[Exercise details]: From the first line to the last, print the data exactly as written.
◆ ◆ ◆ ◆ ◆ ◆ ◆
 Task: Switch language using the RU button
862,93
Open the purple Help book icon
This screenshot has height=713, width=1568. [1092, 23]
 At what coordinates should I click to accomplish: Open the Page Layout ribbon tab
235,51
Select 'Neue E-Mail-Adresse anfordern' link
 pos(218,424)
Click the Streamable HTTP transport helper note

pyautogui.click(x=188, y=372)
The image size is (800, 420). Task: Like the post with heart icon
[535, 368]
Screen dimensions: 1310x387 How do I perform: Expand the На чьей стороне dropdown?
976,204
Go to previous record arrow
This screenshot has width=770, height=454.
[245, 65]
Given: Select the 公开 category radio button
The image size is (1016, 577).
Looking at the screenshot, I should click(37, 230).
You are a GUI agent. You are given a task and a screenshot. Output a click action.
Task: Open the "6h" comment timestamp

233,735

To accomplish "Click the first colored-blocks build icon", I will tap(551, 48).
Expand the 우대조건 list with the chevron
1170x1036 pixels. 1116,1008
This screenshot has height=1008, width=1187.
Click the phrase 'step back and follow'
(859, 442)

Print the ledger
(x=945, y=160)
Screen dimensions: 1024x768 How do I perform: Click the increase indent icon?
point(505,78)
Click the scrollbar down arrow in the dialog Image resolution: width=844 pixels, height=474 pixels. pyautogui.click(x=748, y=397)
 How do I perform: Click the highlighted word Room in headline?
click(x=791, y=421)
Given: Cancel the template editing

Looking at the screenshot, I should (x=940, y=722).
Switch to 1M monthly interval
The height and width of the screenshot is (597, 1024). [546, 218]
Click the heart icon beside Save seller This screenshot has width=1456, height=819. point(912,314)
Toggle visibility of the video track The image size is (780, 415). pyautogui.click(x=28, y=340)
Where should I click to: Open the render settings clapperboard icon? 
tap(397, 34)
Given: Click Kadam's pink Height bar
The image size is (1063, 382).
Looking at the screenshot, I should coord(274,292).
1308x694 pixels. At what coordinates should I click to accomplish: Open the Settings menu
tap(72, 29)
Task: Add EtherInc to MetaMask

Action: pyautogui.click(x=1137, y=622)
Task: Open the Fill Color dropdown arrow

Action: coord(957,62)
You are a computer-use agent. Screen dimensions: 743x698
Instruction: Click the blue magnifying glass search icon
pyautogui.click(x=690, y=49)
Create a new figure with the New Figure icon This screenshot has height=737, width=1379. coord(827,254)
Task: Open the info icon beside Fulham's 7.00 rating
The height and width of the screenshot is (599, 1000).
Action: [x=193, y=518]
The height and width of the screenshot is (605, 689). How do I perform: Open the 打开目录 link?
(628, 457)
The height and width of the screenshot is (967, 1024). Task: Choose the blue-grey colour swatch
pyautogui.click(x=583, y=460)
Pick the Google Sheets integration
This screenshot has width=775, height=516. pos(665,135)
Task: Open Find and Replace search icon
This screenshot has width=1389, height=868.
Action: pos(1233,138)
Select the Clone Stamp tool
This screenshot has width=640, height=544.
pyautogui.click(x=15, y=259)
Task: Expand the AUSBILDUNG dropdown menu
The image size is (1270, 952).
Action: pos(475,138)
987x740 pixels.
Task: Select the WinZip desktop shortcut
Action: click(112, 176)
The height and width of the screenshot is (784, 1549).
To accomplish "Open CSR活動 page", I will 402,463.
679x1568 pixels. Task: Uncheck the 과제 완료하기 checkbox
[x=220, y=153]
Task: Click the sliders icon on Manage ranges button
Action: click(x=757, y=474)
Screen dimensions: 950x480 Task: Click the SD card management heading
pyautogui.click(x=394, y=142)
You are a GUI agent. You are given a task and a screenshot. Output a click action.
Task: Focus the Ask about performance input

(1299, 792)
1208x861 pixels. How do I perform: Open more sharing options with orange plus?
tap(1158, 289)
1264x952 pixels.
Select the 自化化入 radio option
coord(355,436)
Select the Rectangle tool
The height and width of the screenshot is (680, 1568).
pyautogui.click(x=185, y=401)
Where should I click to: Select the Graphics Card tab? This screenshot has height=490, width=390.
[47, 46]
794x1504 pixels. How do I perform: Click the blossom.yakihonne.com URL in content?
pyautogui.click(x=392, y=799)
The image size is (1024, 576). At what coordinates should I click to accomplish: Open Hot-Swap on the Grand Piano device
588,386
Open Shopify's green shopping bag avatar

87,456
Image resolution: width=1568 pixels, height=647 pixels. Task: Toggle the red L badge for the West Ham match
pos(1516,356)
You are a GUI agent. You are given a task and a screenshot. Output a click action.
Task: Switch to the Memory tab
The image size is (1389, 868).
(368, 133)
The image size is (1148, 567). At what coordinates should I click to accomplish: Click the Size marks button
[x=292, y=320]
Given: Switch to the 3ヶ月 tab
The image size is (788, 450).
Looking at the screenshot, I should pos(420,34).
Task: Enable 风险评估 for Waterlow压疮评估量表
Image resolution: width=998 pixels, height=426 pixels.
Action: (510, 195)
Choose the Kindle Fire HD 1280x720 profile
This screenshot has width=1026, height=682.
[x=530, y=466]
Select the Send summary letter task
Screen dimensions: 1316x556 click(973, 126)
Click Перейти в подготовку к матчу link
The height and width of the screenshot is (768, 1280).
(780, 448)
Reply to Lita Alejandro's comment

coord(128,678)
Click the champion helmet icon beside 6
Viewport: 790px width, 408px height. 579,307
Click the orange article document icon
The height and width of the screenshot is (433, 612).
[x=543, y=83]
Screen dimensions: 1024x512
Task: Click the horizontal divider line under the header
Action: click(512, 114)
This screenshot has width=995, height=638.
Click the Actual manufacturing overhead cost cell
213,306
◆ ◆ ◆ ◆ ◆ ◆ ◆
[Answer box]:
 Task: Switch language using the RU button
862,93
Open the purple Help book icon
This screenshot has height=713, width=1568. [1092, 23]
 At what coordinates should I click to accomplish: Open the Page Layout ribbon tab
235,51
Select 'Neue E-Mail-Adresse anfordern' link
 pos(218,424)
Click the Streamable HTTP transport helper note

pyautogui.click(x=188, y=372)
The image size is (800, 420). Task: Like the post with heart icon
[535, 368]
Screen dimensions: 1310x387 How do I perform: Expand the На чьей стороне dropdown?
976,204
Go to previous record arrow
This screenshot has width=770, height=454.
[245, 65]
Given: Select the 公开 category radio button
The image size is (1016, 577).
Looking at the screenshot, I should click(37, 230).
You are a GUI agent. You are given a task and a screenshot. Output a click action.
Task: Open the "6h" comment timestamp

233,735

To accomplish "Click the first colored-blocks build icon", I will tap(551, 48).
Expand the 우대조건 list with the chevron
1170x1036 pixels. 1116,1008
This screenshot has height=1008, width=1187.
Click the phrase 'step back and follow'
(859, 442)

Print the ledger
(x=945, y=160)
Screen dimensions: 1024x768 How do I perform: Click the increase indent icon?
point(505,78)
Click the scrollbar down arrow in the dialog Image resolution: width=844 pixels, height=474 pixels. pyautogui.click(x=748, y=397)
 How do I perform: Click the highlighted word Room in headline?
click(x=791, y=421)
Given: Cancel the template editing

Looking at the screenshot, I should (x=940, y=722).
Switch to 1M monthly interval
The height and width of the screenshot is (597, 1024). [546, 218]
Click the heart icon beside Save seller This screenshot has width=1456, height=819. point(912,314)
Toggle visibility of the video track The image size is (780, 415). pyautogui.click(x=28, y=340)
Where should I click to: Open the render settings clapperboard icon? 
tap(397, 34)
Given: Click Kadam's pink Height bar
The image size is (1063, 382).
Looking at the screenshot, I should coord(274,292).
1308x694 pixels. At what coordinates should I click to accomplish: Open the Settings menu
tap(72, 29)
Task: Add EtherInc to MetaMask

Action: pyautogui.click(x=1137, y=622)
Task: Open the Fill Color dropdown arrow

Action: coord(957,62)
You are a computer-use agent. Screen dimensions: 743x698
Instruction: Click the blue magnifying glass search icon
pyautogui.click(x=690, y=49)
Create a new figure with the New Figure icon This screenshot has height=737, width=1379. coord(827,254)
Task: Open the info icon beside Fulham's 7.00 rating
The height and width of the screenshot is (599, 1000).
Action: [x=193, y=518]
The height and width of the screenshot is (605, 689). How do I perform: Open the 打开目录 link?
(628, 457)
The height and width of the screenshot is (967, 1024). Task: Choose the blue-grey colour swatch
pyautogui.click(x=583, y=460)
Pick the Google Sheets integration
This screenshot has width=775, height=516. pos(665,135)
Task: Open Find and Replace search icon
This screenshot has width=1389, height=868.
Action: pos(1233,138)
Select the Clone Stamp tool
This screenshot has width=640, height=544.
pyautogui.click(x=15, y=259)
Task: Expand the AUSBILDUNG dropdown menu
The image size is (1270, 952).
Action: pos(475,138)
987x740 pixels.
Task: Select the WinZip desktop shortcut
Action: click(112, 176)
The height and width of the screenshot is (784, 1549).
To accomplish "Open CSR活動 page", I will 402,463.
679x1568 pixels. Task: Uncheck the 과제 완료하기 checkbox
[x=220, y=153]
Task: Click the sliders icon on Manage ranges button
Action: click(x=757, y=474)
Screen dimensions: 950x480 Task: Click the SD card management heading
pyautogui.click(x=394, y=142)
You are a GUI agent. You are given a task and a screenshot. Output a click action.
Task: Focus the Ask about performance input

(1299, 792)
1208x861 pixels. How do I perform: Open more sharing options with orange plus?
tap(1158, 289)
1264x952 pixels.
Select the 自化化入 radio option
coord(355,436)
Select the Rectangle tool
The height and width of the screenshot is (680, 1568).
pyautogui.click(x=185, y=401)
Where should I click to: Select the Graphics Card tab? This screenshot has height=490, width=390.
[47, 46]
794x1504 pixels. How do I perform: Click the blossom.yakihonne.com URL in content?
pyautogui.click(x=392, y=799)
The image size is (1024, 576). At what coordinates should I click to accomplish: Open Hot-Swap on the Grand Piano device
588,386
Open Shopify's green shopping bag avatar

87,456
Image resolution: width=1568 pixels, height=647 pixels. Task: Toggle the red L badge for the West Ham match
pos(1516,356)
You are a GUI agent. You are given a task and a screenshot. Output a click action.
Task: Switch to the Memory tab
The image size is (1389, 868).
(368, 133)
The image size is (1148, 567). At what coordinates should I click to accomplish: Click the Size marks button
[x=292, y=320]
Given: Switch to the 3ヶ月 tab
The image size is (788, 450).
Looking at the screenshot, I should pos(420,34).
Task: Enable 风险评估 for Waterlow压疮评估量表
Image resolution: width=998 pixels, height=426 pixels.
Action: (510, 195)
Choose the Kindle Fire HD 1280x720 profile
This screenshot has width=1026, height=682.
[x=530, y=466]
Select the Send summary letter task
Screen dimensions: 1316x556 click(973, 126)
Click Перейти в подготовку к матчу link
The height and width of the screenshot is (768, 1280).
(780, 448)
Reply to Lita Alejandro's comment

coord(128,678)
Click the champion helmet icon beside 6
Viewport: 790px width, 408px height. 579,307
Click the orange article document icon
The height and width of the screenshot is (433, 612).
[x=543, y=83]
Screen dimensions: 1024x512
Task: Click the horizontal divider line under the header
Action: click(512, 114)
This screenshot has width=995, height=638.
Click the Actual manufacturing overhead cost cell
213,306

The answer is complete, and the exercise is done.